Raleigh Homeowners Face Watering Enforcement As Drought Pushes Demand Higher

Raleigh homeowners with sprinklers still running through the drought are facing more enforcement as water demand climbs across the city’s system.

ABC11 reported that average daily water use has risen to more than 76 million gallons, up more than 10 million gallons from the previous week. Raleigh Water officials tied much of the increase to irrigation as hotter weather dries out lawns, shrubs, and gardens.

The city has had Stage 1 water restrictions in place since April 20, and officials are now expanding enforcement while asking residents to cut back before drought conditions force tougher limits.

The rules do not ban all watering, but they do limit when sprinklers can run, how new landscaping is handled, and how quickly leaks must be fixed after written notice.

Raleigh Water Is Expanding Morning Enforcement

Raleigh Water Assistant Director Ed Buchan told ABC11 that enforcement staff will be out in the morning as the city responds to the demand spike. Since April 20, officials have issued 244 educational letters, 10 official warnings, and recorded 355 violations tied to water-use rules, according to the station.

The enforcement push comes as Falls Lake, Raleigh’s primary water source, continues to drop during the dry stretch. ABC11 reported that the water-supply pool at Falls Lake is at 69% capacity; additional restrictions would be triggered if that level drops to 45%, but city officials said the lake remains above that threshold.

Sprinklers Are Limited to One Assigned Day

Raleigh’s Stage 1 rules limit automatic and manual sprinklers to one assigned day each week. Odd-numbered addresses may use sprinklers on Tuesdays, while even-numbered addresses may use sprinklers on Wednesdays. Those sprinklers may run only between midnight and 10 a.m. on the assigned day, and Raleigh recommends landscape irrigation at a maximum of one-half inch per week during Stage 1.

Hose-end sprinklers follow the same address schedule, but the allowed windows are narrower: 6 a.m. to 10 a.m. or 6 p.m. to 10 p.m. A sprinkler attached to a hose and left on the ground counts as a hose-end sprinkler, not a handheld hose.

Handheld hoses and drip irrigation are still allowed anytime.
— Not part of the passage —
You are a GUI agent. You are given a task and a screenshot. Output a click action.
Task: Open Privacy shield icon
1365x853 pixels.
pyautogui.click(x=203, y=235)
That gives homeowners a way to target vegetable gardens, flowers, stressed shrubs, and vulnerable plants without running broad sprinkler zones across the whole yard.

New Landscaping and Leaks Have Separate Rules

Raleigh says it is not granting watering exemptions for new landscaping installed after April 20. New sod, shrubs, planting beds, and large lawn renovations may need more water than Stage 1 allows, which is why the city is telling residents to wait on new landscaping projects until restrictions are lifted.
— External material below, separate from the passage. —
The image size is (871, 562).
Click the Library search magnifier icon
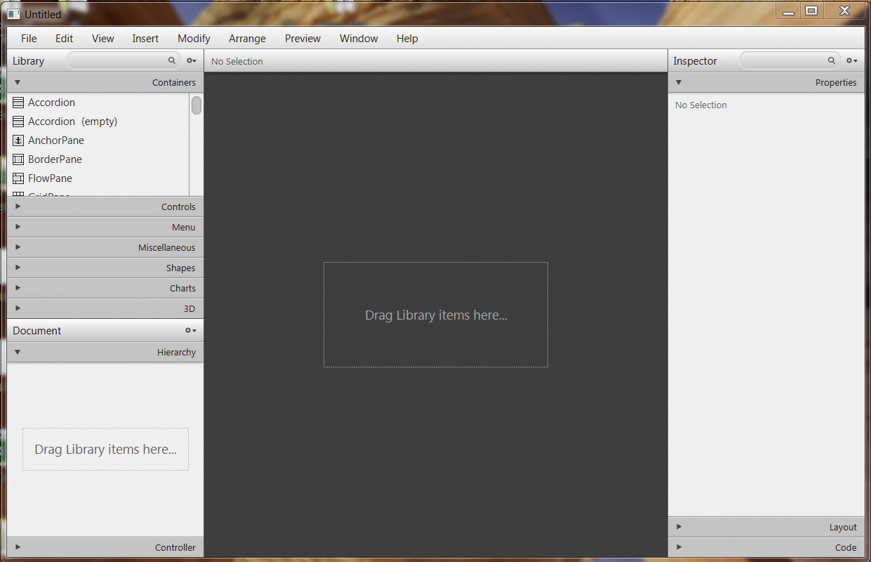(x=171, y=60)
If landscaping was installed before April 20, homeowners may apply for a 10-day variance. The city says special cases will be reviewed individually and may require proof such as a receipt or installation record.

Leaks are covered too. Raleigh says plumbing or service-line leaks must be repaired within 48 hours after written notice, which can include broken outdoor spigots, leaking irrigation heads, underground service-line leaks, and constantly running fixtures.

Warnings Can Turn Into Civil Penalties

The rules apply beyond Raleigh city limits for customers served by Raleigh Water. The city’s conservation measures cover Raleigh Water customers in Raleigh, Garner, Knightdale, Rolesville, Wake Forest, Wendell, and Zebulon.

Properties using irrigation wells are exempt from the current irrigation restrictions because wells are considered non-public water supply systems. Raleigh Water customers using the public system still need to follow the assigned watering schedule.

The city says it is focusing on education first, but residents caught violating the restrictions will receive a warning, and civil penalties can follow after the first infraction. Potential violations can be reported to [email protected].

Homeowners who want to stay inside the rules should check the address schedule, reset automatic timers, keep hose-end sprinklers to the allowed windows, use handheld watering or drip irrigation for targeted plants, and repair leaks quickly after notice.